Le "baouab"
Bab, c'est la porte, et baouab, le portier. Assis devant la porte, le baouab garde la maison ou l'immeuble. Son principal outil est un siège. Le banc de jadis s'est transformé en chaise et souvent en fauteuil.
Un baouab n'est pas assis n'importe comment. Il a une manière bien particulière de glisser une jambe sous lui, en tailleur, ou de s'étaler, ventre en avant, presque couché. Contemplatif, on le verra égrener sa sebha (chapelet), ou taquiner ses orteils.
Il se lève régulièrement pour remplier diverses tâches dans les étages. Jeune et débrouillard, il en ajoutera d'autres : jardinier, gardien de parking, agent immobilier, parfois même employeur, sous-traitant certaines de ses activités. Mais il revient tôt ou tard à l'essentiel : à son siège, usé, culotté comme une pipe. De ce poste, le baouab voit tout, sait tout. Même les gens de l'immeuble se sentent surveillés.
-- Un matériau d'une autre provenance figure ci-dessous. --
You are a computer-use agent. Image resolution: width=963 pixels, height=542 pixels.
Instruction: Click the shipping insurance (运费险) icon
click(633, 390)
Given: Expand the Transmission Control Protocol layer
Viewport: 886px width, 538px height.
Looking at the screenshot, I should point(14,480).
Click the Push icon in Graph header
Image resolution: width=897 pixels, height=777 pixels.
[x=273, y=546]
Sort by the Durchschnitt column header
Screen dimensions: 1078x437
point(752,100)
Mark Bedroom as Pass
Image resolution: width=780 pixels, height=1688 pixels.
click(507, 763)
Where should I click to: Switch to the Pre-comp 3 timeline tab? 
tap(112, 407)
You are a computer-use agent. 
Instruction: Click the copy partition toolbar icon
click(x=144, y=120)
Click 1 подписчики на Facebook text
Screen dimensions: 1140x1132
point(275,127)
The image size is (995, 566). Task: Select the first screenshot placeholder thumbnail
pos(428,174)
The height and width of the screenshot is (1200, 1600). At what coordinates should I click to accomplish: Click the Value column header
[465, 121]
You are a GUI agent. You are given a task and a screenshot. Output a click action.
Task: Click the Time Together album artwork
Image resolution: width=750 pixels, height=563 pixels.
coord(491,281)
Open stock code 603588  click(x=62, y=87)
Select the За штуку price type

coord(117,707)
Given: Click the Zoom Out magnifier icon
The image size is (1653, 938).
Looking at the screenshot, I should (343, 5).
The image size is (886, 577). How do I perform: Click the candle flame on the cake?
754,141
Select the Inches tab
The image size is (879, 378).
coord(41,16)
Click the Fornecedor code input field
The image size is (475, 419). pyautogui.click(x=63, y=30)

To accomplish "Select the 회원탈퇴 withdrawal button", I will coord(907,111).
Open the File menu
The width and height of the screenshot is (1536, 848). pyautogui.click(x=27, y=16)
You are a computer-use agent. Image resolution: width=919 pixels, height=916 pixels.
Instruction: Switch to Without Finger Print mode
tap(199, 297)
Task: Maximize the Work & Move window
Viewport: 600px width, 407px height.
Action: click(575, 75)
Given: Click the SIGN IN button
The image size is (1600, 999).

Le baouab observe les mouvements de la rue, renseigne les passants, mais aussi la police, fume, médite, jusque tard dans la nuit. Souvent, il loge sur place, dans quelque réduit. Grâce à lui, un immeuble est toujours habité.
La mobilité professionnelle n'est guère prisée dans ce métier. Un bon baouab vieillit sur son siège. Pas de retraite non plus : un vrai baouab meurt assis.
Le métier est moins solitaire qu'il n'y paraît. Le baouab est en contact permanent avec ses homologues des immeubles voisins. Il n'hésite pas à faire appel à eux pour déplacer un meuble trop lourd. Souvent les sièges se rapprochent, les soirs d'été, et l'on échange à perte de vue des propos définitifs sur les heures qui passent.
Cet ange gardien est le gardien du temps.